**Dataset excerpts**

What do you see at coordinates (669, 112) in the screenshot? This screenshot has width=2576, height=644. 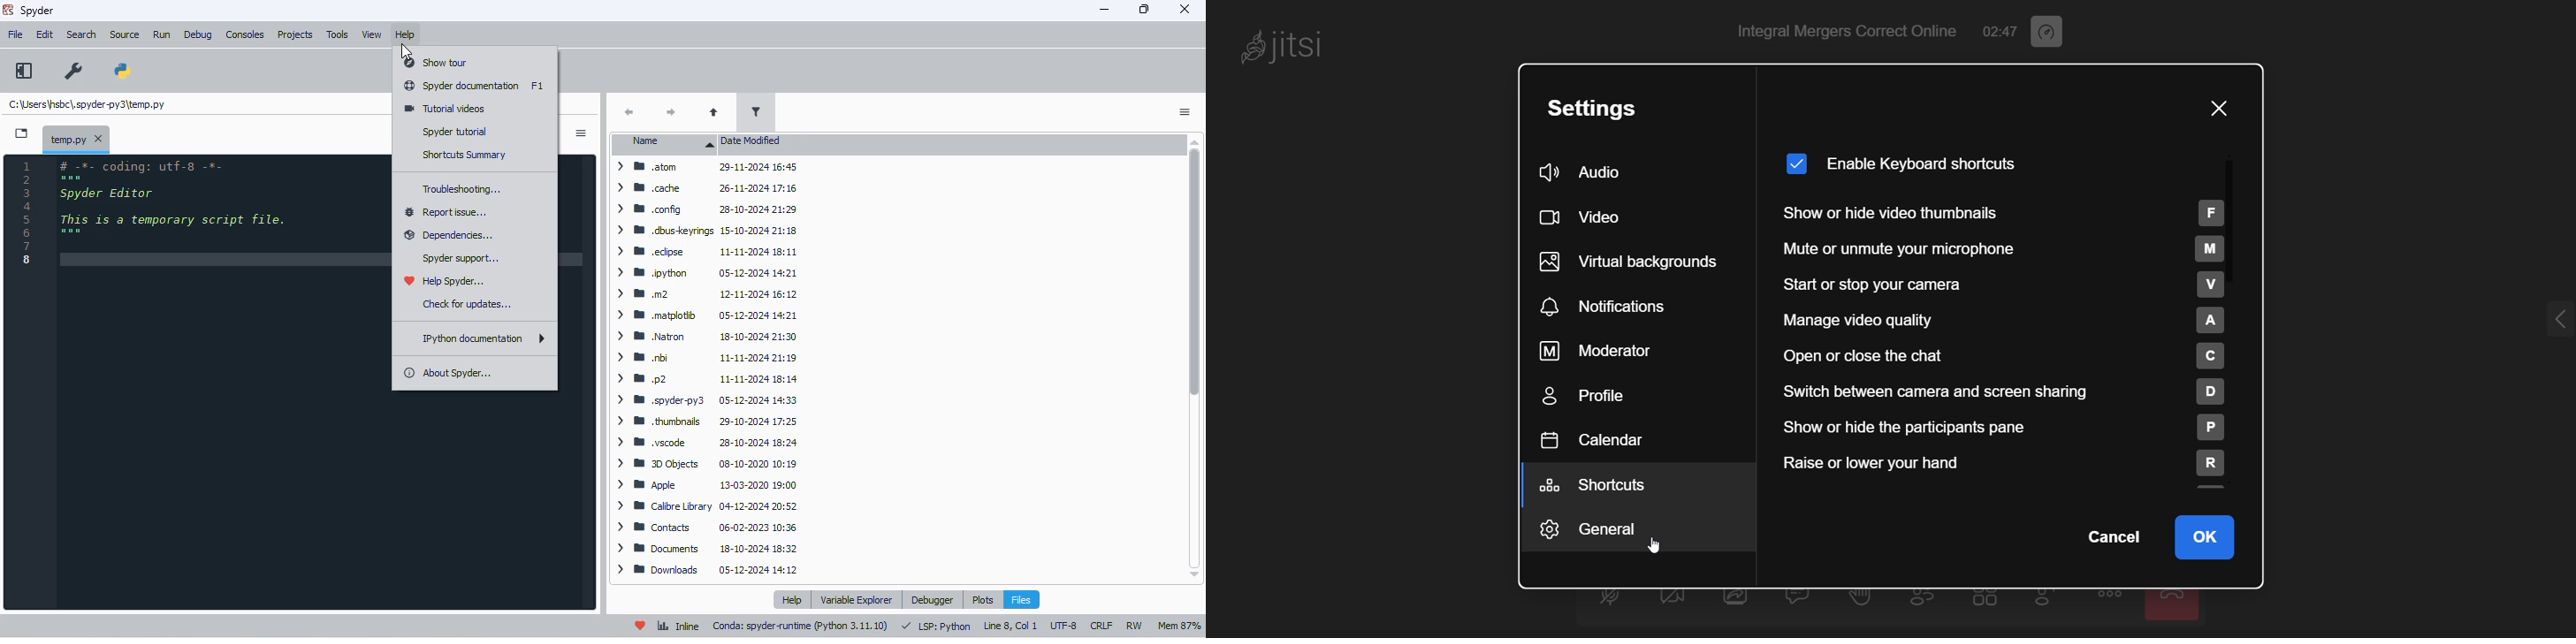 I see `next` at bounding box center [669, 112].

==

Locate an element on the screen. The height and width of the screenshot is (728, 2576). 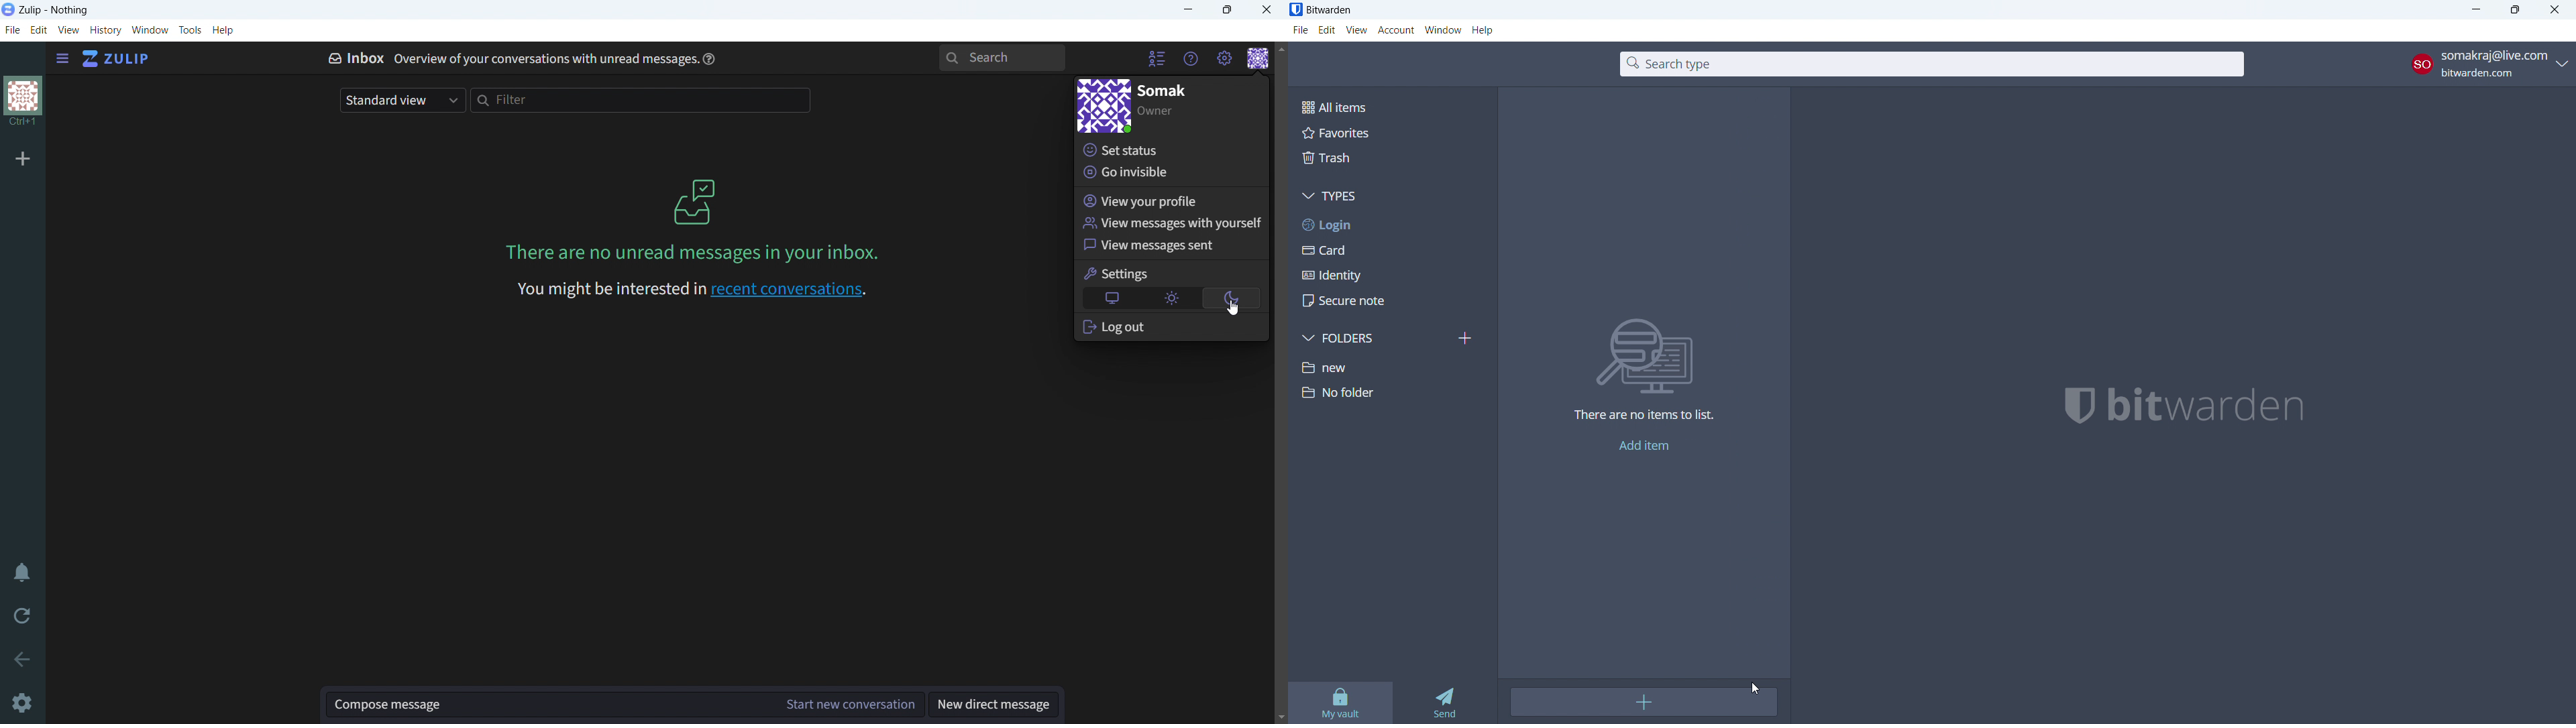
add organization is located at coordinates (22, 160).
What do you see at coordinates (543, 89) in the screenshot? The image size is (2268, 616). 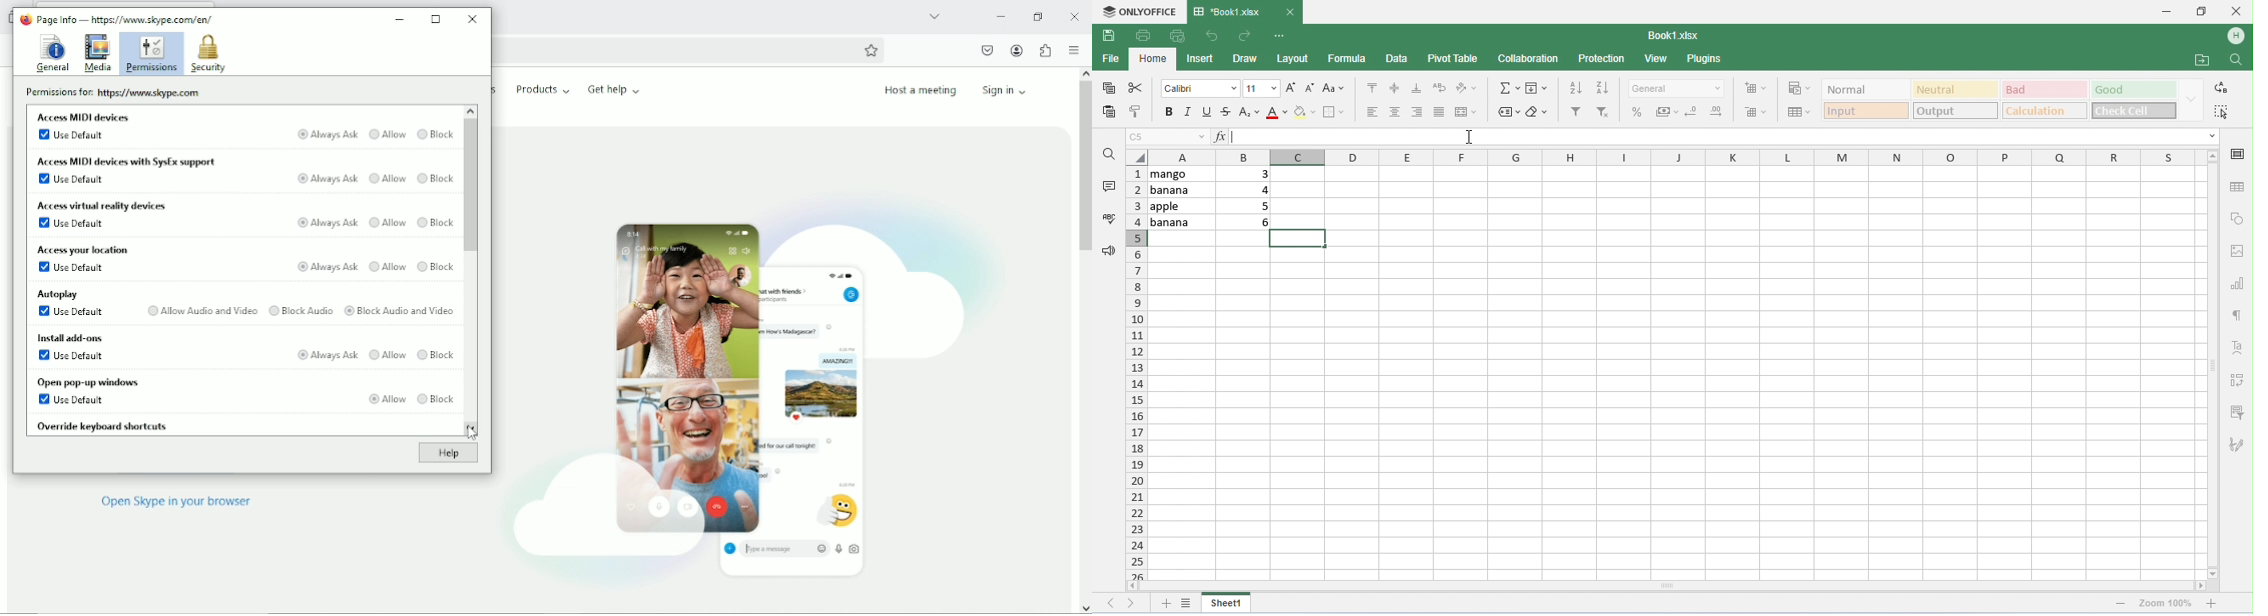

==

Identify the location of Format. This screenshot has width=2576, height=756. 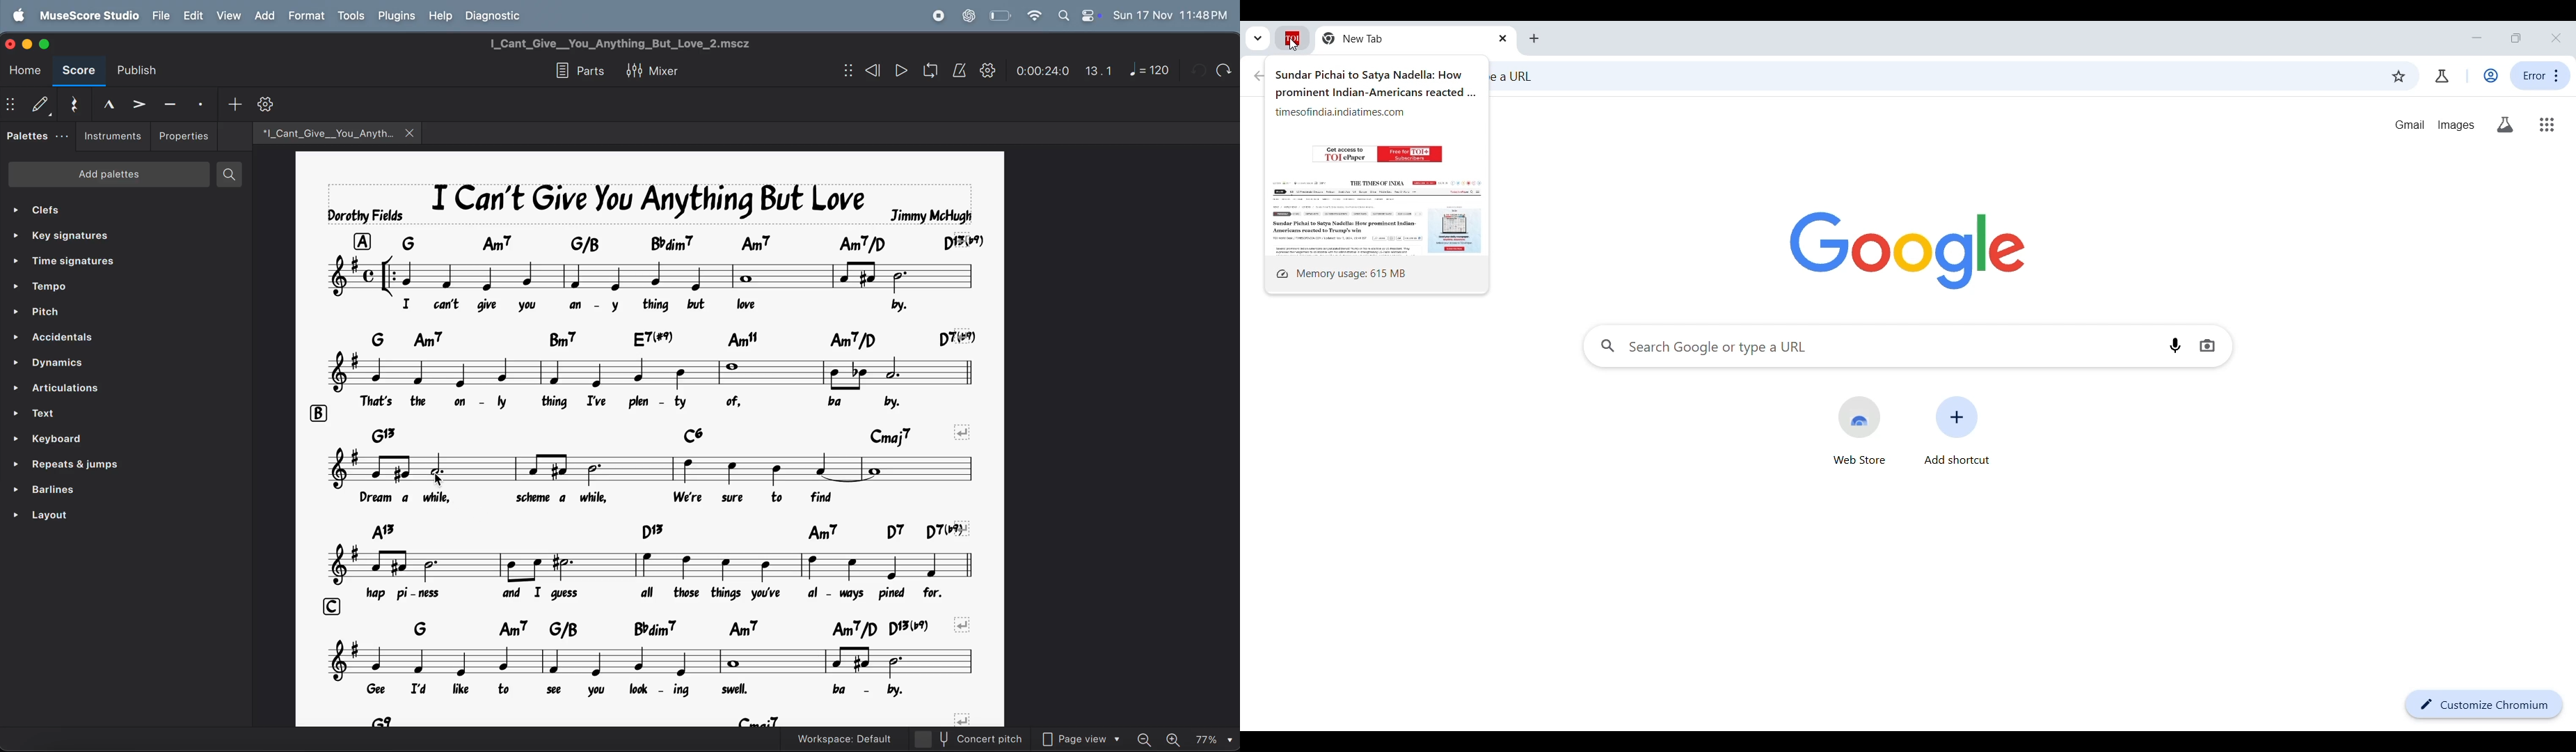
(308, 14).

**Stated goal**
In the items from the line containing "Locate an element" through the line containing "What do you see at coordinates (543, 89)", swap "screenshot" for "screen capture" and write those lines out again with nothing else changed. Leave out the pictures.

**Answer to the task**
Locate an element on the screen. The height and width of the screen capture is (728, 2576). 
add organization is located at coordinates (22, 160).
What do you see at coordinates (543, 89) in the screen capture? The image size is (2268, 616). 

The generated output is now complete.